No Brasil é fácil encontra “Uma vida em segredo”, de Autran Dourado. Ou no filme de Suzana Amaral. Aliás, Autran tem muita preocupação com isso. Ele diz que enquanto o leitor está distraído com o enredo, o autor lhe bate a carteira. Pensam também na relação entre Charles e Madame Bovary – entre os dois não acontece nada, nenhum conflito Mesmo quando Emma desdenha da imagem de Charles. Entre os dois só há história. E, às vezes, nem isso.

Percebe-se, claramente, a diferença. O motivo da narrativa é o mesmo, mas a história cedeu espaço ao enredo. Quem não sabe que o enredo gosta mesmo é de briga? É preciso que apareçam os conflitos, os confrontos, a oposição entre personagens. “Um coração simples”, de Flaubert, tem história mas não tem enredo, mesmo quando Felicidade sofre uma decepção. Por quê? Porque a decepção é apenas um incidente rápido, não alcança o nível de conflito, ou de confronto, sobretudo do conflito dramático. É, quando muito, um problema – algo que perde a importância logo depois. Aparecem fatos, muitos fatos, que se sucedem e não complicam. Podemos apontar até mesmo esses incidentes, que se revelam banais na estrutura da história. Alguns deles são:

a) O esforço de Felicidade no trabalho;
b) A força de Teodoro e a tentativa de estupro;
c) A fuga de Teodoro;
d) Os filhos da dona da casa;
e) A morte do papagaio, etc.

Por isso, não raras vezes, Flaubert era acusado de ser apenas um autor da epopéia dos comuns. Basta dar uma olhada no ensaio que Henry James escreveu sobre ele. E “A morte de Ivan Illich”, de Tolstoi, é história ou enredo. História, com certeza. Porque o enredo some, restava a situação dramática do personagem. E só. Acontece o mesmo com “O Velho e o Mar”, de Hemingway. É possível dizer o mesmo de “Abril Despedaçado”, de Kadaré? A vida de Gjorg é um intenso drama cheio de conflitos mentais e reais. É brilhante a abertura do romance com o ser ou não ser, preparando a morte do inimigo. Ainda que ocorra uma aproximação com Shakeaspeare.
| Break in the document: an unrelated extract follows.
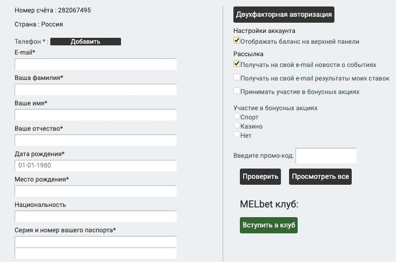Add a phone number with Добавить
This screenshot has height=262, width=396.
click(x=85, y=42)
Não quer dizer, jamais, que uma história é menor ou superior ao enredo. Nem que o enredo é superior à história. De forma alguma. Trata-se, apenas, de uma técnica que o escritor escolhe sobretudo para se exercitar. Isso, para se exercitar. Um escritor precisa se exercitar sempre e nunca esmorecer. Devemos nos lembrar da velha frase de Flaubert, em carta a Louise Collet, depois de trabalhar muito e não conseguir os efeitos desejados: “Hoje sofri muitas decepções comigo mesmo”. Algumas pessoas deixam de escrever porque se decepcionam com o que narram. Logo perdem o ânimo. A coragem. A determinação.

Mas sem nunca esquecer: história revela-se pela linearidade; enredo só quer briga, com várias linhas narrativas, curvas, e sinuosidade.

É claro que tudo isso pode ser mudado. Pode ser alterado. Enfim, o autor tem completa liberdade para escrever a sua obra, ainda que não considere as técnicas. Sempre e sempre: a intuição está sempre em primeiro lugar, depois é que vêm as técnicas. Às vezes, a técnica intuitiva.
Cada autor com sua liberdade e sua ousadia. Mas custa estudar, custa?